ASSIGNMENT
According to the interview about The Great Stink, in what year was Joseph Bazalgette born?

PROVIDED TEXT
Segment Open

The Great Stink:
A Conversation with Colleen Paeff and Nancy Carpenter

h1 November 9th, 2021 by jules



 

In the art-filled chat I bring you today with author Colleen Paeff and illustrator Nancy Carpenter, Colleen says of Nancy’s illustrations for The Great Stink: How Joseph Bazalgette Solved London’s Poop Pollution Problem (Margaret K. McElderry Books, August 2021): “The way she combines humor and historical detail with a dash of irreverence just feels so right for this story.” That comment stands out to me, because it’s how I’d describe this book as whole, one whose humor, historical detail, and dashes of irreverence — in both art and text — work together to tell an informative and entertaining story of just what the title tells you, what history calls “the Great Stink.”

It’s the summer of 1858 when Londoners give their problem this name. The River Thames in London is marked by a horrible smell, and everyone fears more cholera outbreaks will occur. (As Paeff lays out so clearly in the book’s opening, London has already suffered more than one bout of cholera, given the city’s issues with sewage disposal.)

But what Paeff also includes in the book’s opening is the birth, in 1819, of Joseph Bazalgette, who as an adult becomes an engineer with “dreams of making London a better, cleaner, healthier place to live.” And one of his jobs it to map the sewers of London. He eventually devises a plan for a new sewer system to clean the Thames, a marvel of engineering that saves lives. And by 1874, the “Great Stink is nothing but a smelly memory.”

I thank Colleen and Nancy for joining me today to talk about this superb piece of nonfiction. Let’s get to it. …

* * * * * * *

Jules: Colleen, let’s start with you. What made you decide to do a book about London’s “poop pollution problem?”

Colleen: Any event called “The Great Stink” seems tailor-made for kids. And that’s what Londoners called it when, in the summer of 1858, their inadequate sewer system (which funnelled the city’s waste into the River Thames) met with a historic heat wave. So first, the name piqued my interest. Then, when I discovered it was an engineer who saved the day and stopped the stink, I knew this was a story I wanted to tell.

Jules: Nancy, what was your first response to Colleen’s text?

Segment Closed

PROVIDED DATA

Segment Open

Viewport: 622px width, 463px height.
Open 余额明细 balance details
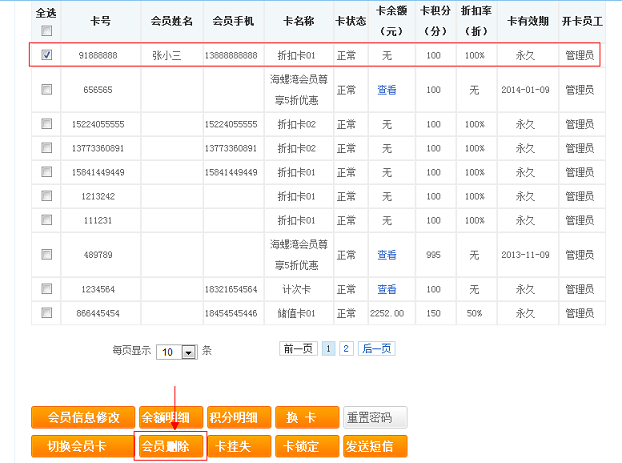tap(170, 417)
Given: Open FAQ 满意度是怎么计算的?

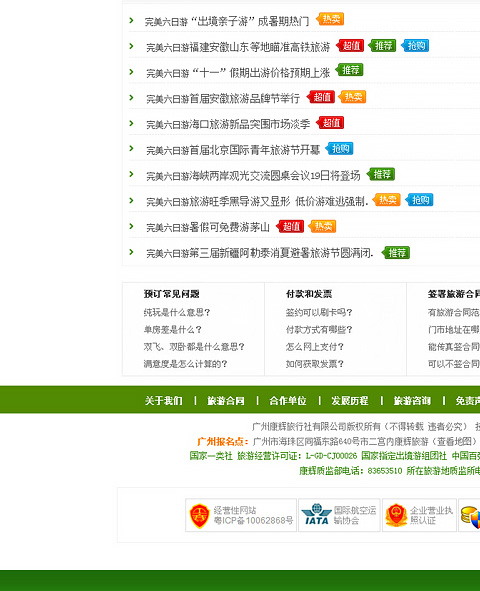Looking at the screenshot, I should pos(185,364).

Segment Closed

ANSWER SPACE
1819